Going further than Tusk’s Civic Platform is a new political force created by Leszek Sykulski, a lecturer at the National Defense University and president of the Polish Geopolitical Society, who announced last week: “In Lublin, jointly with the Polish Antiwar Movement association, we decided to create a political group that would openly seek to establish friendly relations with our biggest neighbor, Russia, openly and without burying our heads in the sand.”

Poland, of course, is a crucial venue for Western deliveries of weapons and other goods to Ukraine, and any significant change in government policy would deal a blow to NATO’s ambitions against Russia.
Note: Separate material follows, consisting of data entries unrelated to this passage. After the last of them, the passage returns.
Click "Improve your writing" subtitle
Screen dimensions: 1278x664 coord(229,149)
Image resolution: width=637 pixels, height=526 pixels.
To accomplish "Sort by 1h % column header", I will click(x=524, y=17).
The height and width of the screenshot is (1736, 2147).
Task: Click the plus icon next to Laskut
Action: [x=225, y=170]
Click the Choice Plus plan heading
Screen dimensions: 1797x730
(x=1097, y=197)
A similar situation is developing in Slovakia, another geographical neighbor to Ukraine. With national elections to be held in three months, the party of former Prime Minister Robert Fico, “Direction – Slovak Social Democracy”, which opposes the pro-Ukraine policy of the government, is leading in the polls.

In Austria as well, the coalition government of Conservatives and Greens is under fire for abandoning the country’s traditional status of neutrality. An unnamed source in the European Commission told Politico last week that it “would be a disaster” if Herbert Kickl’s right-wing Freedom Party, with its strict defense of neutrality and support for good relations with Russia, were to come out as the winner of the next elections.

The anti-Russia crusade of the European Commission is also contested by the present governments of Hungary and Greece, which vetoed the planned 11th sanctions package past week, insisting on exemptions for their companies doing business with Russia.